▸ **TO BE DONE**: Render the items below as a numbered list, covering only the stretch from the line containing "Screen dimensions: 706x1568" through the line containing "(x=321, y=248)", and leave out any blank lines.

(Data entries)

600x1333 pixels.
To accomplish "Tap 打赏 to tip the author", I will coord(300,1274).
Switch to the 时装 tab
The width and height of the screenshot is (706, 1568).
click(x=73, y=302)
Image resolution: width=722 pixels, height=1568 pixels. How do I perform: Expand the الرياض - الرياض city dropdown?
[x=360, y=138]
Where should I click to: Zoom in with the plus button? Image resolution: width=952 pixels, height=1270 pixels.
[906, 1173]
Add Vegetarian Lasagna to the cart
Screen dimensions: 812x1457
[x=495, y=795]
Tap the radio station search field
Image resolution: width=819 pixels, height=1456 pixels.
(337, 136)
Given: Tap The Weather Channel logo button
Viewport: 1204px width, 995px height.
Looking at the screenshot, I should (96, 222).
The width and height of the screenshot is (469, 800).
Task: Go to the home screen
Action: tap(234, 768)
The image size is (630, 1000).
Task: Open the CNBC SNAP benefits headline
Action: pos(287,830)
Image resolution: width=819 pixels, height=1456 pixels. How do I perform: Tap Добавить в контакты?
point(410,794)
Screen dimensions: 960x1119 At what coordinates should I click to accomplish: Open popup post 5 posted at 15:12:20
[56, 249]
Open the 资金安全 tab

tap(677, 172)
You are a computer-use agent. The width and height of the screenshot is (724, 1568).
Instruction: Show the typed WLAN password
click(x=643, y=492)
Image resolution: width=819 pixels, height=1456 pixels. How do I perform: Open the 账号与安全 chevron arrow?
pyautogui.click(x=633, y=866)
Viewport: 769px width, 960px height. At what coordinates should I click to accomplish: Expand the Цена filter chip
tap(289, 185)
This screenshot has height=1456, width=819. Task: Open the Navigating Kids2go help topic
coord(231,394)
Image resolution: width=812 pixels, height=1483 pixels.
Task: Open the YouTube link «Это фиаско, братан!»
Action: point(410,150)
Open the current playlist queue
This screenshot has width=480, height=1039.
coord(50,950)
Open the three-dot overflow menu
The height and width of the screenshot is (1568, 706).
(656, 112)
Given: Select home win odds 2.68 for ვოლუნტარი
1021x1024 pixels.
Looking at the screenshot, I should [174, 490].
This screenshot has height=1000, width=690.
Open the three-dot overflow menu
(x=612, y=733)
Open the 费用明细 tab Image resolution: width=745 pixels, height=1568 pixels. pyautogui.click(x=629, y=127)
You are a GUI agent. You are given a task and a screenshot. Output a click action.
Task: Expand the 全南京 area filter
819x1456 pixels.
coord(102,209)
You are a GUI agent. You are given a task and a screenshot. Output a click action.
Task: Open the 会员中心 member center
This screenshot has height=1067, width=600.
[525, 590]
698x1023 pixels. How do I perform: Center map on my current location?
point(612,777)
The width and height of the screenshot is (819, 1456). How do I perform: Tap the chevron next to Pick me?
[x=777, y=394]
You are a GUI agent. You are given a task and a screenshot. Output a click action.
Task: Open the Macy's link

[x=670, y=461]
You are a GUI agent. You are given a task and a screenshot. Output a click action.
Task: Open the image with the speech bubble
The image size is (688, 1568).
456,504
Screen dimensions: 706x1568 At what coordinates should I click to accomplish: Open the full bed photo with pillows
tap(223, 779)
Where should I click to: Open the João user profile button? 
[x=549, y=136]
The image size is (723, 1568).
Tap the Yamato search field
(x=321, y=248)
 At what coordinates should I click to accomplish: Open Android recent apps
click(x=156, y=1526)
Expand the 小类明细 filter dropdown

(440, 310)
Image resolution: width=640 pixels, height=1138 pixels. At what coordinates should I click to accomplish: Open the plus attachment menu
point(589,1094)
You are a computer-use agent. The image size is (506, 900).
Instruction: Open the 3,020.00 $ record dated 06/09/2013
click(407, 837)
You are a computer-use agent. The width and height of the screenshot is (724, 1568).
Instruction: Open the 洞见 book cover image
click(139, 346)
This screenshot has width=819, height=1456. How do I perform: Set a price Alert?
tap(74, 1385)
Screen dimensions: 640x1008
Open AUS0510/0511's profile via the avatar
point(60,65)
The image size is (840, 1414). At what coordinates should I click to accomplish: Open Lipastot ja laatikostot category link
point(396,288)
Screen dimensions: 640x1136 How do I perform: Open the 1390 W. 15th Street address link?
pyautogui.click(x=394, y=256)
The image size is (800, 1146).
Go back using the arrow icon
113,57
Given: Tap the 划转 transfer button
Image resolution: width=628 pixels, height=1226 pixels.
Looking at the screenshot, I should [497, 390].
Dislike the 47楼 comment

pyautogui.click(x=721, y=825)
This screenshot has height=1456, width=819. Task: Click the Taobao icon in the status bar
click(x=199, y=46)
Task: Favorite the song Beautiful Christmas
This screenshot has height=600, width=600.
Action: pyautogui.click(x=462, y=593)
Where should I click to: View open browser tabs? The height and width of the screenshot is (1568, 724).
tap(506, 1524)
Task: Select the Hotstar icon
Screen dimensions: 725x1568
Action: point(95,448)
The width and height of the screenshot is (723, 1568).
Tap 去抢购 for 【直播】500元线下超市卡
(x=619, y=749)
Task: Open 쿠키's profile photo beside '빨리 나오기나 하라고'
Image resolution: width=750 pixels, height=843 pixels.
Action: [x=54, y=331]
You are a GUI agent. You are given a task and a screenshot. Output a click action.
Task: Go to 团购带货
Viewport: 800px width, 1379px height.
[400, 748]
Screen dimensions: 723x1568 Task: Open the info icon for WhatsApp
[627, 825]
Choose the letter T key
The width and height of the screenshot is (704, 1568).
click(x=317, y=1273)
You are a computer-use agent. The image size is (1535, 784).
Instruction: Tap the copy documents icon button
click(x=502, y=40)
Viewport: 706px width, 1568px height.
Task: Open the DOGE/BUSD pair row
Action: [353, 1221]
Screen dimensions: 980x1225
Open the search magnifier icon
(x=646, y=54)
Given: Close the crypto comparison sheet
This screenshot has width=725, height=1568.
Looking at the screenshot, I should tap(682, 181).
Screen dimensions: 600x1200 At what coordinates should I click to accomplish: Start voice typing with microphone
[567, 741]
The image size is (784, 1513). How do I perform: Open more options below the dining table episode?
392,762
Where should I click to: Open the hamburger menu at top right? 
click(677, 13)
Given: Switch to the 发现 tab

▸ **WRITTEN SOLUTION**:
1. Screen dimensions: 706x1568 At what coordinates should I click to accomplish: Open the full bed photo with pillows
2. tap(223, 779)
3. Where should I click to: Open the João user profile button? 
4. [x=549, y=136]
5. The image size is (723, 1568).
6. Tap the Yamato search field
7. (x=321, y=248)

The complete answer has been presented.